Material for the task:
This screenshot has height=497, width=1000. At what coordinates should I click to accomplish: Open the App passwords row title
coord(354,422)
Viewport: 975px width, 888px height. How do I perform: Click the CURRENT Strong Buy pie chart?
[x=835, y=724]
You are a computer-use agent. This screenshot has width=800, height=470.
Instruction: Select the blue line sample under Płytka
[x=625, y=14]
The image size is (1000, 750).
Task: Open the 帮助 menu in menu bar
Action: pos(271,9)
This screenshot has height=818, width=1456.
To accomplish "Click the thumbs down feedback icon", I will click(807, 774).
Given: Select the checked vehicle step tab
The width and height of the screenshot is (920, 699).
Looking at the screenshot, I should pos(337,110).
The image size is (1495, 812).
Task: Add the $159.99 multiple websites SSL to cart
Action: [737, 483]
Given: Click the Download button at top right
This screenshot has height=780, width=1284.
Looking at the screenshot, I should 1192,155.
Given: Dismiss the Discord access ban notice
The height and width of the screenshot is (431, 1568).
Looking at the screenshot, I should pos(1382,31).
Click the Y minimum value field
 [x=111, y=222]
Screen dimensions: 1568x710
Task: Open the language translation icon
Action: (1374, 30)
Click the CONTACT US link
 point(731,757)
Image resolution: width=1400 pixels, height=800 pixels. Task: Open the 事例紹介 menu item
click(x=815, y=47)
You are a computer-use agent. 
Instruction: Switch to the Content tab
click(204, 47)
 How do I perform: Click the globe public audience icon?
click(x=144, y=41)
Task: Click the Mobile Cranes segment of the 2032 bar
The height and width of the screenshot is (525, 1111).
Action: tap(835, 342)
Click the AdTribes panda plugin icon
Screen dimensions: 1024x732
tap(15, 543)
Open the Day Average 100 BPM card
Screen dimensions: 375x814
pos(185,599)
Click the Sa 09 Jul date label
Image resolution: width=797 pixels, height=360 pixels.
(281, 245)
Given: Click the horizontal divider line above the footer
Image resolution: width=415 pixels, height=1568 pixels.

What is needed:
Reprint exactly, and only, the lines running from the one containing "Task: Click the" through the last line of the listing above.

Expected answer:
Task: Click the Mobile Cranes segment of the 2032 bar
The height and width of the screenshot is (525, 1111).
Action: tap(835, 342)
Click the AdTribes panda plugin icon
Screen dimensions: 1024x732
tap(15, 543)
Open the Day Average 100 BPM card
Screen dimensions: 375x814
pos(185,599)
Click the Sa 09 Jul date label
Image resolution: width=797 pixels, height=360 pixels.
(281, 245)
Given: Click the horizontal divider line above the footer
Image resolution: width=415 pixels, height=1568 pixels.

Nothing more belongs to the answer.